• [What is asked]:
Copy word for word the stretch of rows from the line containing "At what coordinates" through the line containing "tap(43, 626)".

• [The records]:
········
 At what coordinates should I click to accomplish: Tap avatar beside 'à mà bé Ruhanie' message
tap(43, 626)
········
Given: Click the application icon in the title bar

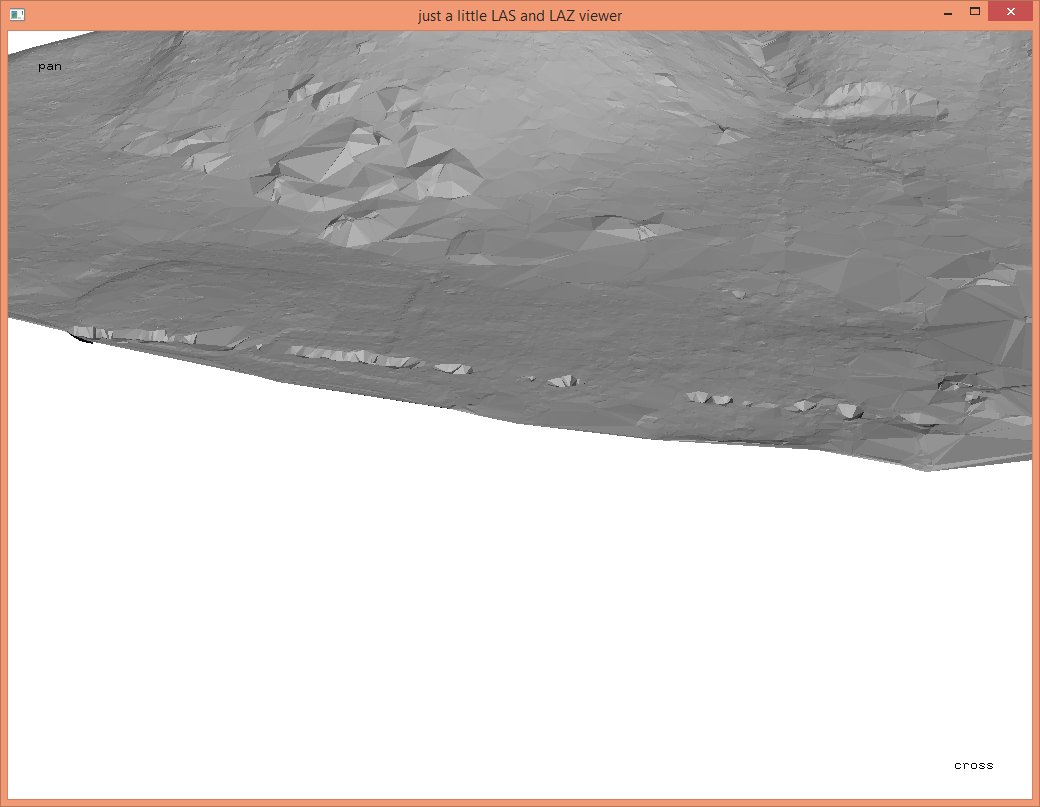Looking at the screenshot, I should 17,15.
········
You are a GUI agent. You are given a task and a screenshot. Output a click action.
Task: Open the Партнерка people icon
········
• [Answer to this problem]:
 At what coordinates should I click to accomplish: Tap avatar beside 'à mà bé Ruhanie' message
tap(43, 626)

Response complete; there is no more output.